__Extrait du texte__.

A. est allemande et est venue en Angleterre pour ses études, elle y est tombé amoureuse d'un étudiant nigérian lors d'une résidence artistique à Sheffield et a décidé de s'installer dans cette ville qu'elle aime profondément. Elle est illustratrice, s'est marié et a un fils, elle parle très bien anglais avec un accent allemand.

Jeune, en Allemagne, près de la mer baltique, elle déménageait très souvent, tous les 2 ans (13 maisons) toujours dans la même région, si bien que quand elle s'est installée en Angleterre, elle s'est demandée s'il y avait un chez soi, un home pour elle. Elle s'est demandée s'il était possible pour elle d'attacher cette notion à un territoire, à un lieu donné. Sa conclusion c'est que pour elle, ce sont les gens qui incarnent cette notion, elle se sent chez soi quand elle est avec sa sœur par exemple.

Le territoire des sœurs


Ce qui me ramène aux premières recherches de ce projet: se rendre compte que la sororie formée par moi et mes sœurs est un territoire, un territoire propre sans pour autant être un lieu physique. Un territoire mouvant et sans frontières. Cette prise de conscience est devenue encore plus claire quand ma sœur est morte et que mon père, a soudainement décidé quelques mois après de divorcer de ma mère, nous a forcé à vendre la maison où nous avions grandi et où on se réunissait puis a disparu dans une autre ayant pris soin d'effacer toute trace de ce qui pouvait être le chez soi physique de notre famille. Je me suis rendue compte qu'il restait malgré tout un territoire formé par celles qui restaient et par une présence non incarnée mais indéniable de Rachel. Le home, son lieu est chez les être avant tout, ce sont elles et eux qui le portent. Ce qui me renvoie à ma réflexion de début de résidence sur notre lien aux lieux.

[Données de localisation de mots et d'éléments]
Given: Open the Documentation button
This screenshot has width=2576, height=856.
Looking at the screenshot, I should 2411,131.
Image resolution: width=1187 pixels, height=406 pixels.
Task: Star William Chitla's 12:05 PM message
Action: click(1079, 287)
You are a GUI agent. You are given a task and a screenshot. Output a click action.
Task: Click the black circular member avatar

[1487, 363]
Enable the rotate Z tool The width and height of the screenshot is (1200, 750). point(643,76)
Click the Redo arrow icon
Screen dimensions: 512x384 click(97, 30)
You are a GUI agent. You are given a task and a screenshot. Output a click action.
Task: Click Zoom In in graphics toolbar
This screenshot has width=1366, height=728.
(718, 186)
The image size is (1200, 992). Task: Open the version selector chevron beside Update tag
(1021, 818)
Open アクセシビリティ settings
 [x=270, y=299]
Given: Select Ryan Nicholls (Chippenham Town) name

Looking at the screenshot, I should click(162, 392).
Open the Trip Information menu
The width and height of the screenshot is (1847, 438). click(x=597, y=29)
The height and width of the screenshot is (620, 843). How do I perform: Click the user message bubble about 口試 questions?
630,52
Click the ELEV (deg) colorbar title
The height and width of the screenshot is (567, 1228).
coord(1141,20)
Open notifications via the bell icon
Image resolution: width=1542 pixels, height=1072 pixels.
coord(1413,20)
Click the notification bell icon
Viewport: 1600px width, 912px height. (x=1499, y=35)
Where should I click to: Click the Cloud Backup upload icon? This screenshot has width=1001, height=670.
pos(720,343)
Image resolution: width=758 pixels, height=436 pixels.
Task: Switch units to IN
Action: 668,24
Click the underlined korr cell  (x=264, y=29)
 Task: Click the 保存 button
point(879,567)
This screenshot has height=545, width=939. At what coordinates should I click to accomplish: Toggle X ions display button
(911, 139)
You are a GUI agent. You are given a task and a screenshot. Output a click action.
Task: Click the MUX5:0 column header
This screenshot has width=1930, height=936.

__Travail à faire__.
**1)** Répondez à ces questions à partir de l'extrait :
(a) Dans quelle ville A. est-elle tombée amoureuse d'un étudiant nigérian ?
(b) Combien de maisons A. a-t-elle habitées dans sa jeunesse en Allemagne ?
(c) Quelques mois après la mort de la sœur, qu'est-ce que le père a soudainement décidé ?
**2)** Quels sont tous les noms de pays, de villes ou de mers cités dans l'extrait ?
Ces lignes ne sont pas nécessaires ici.

__Les réponses__.
**1)**
(a) À Sheffield.
(b) Treize maisons.
(c) De divorcer de la mère.

**2)** Angleterre, Sheffield, Allemagne, mer Baltique.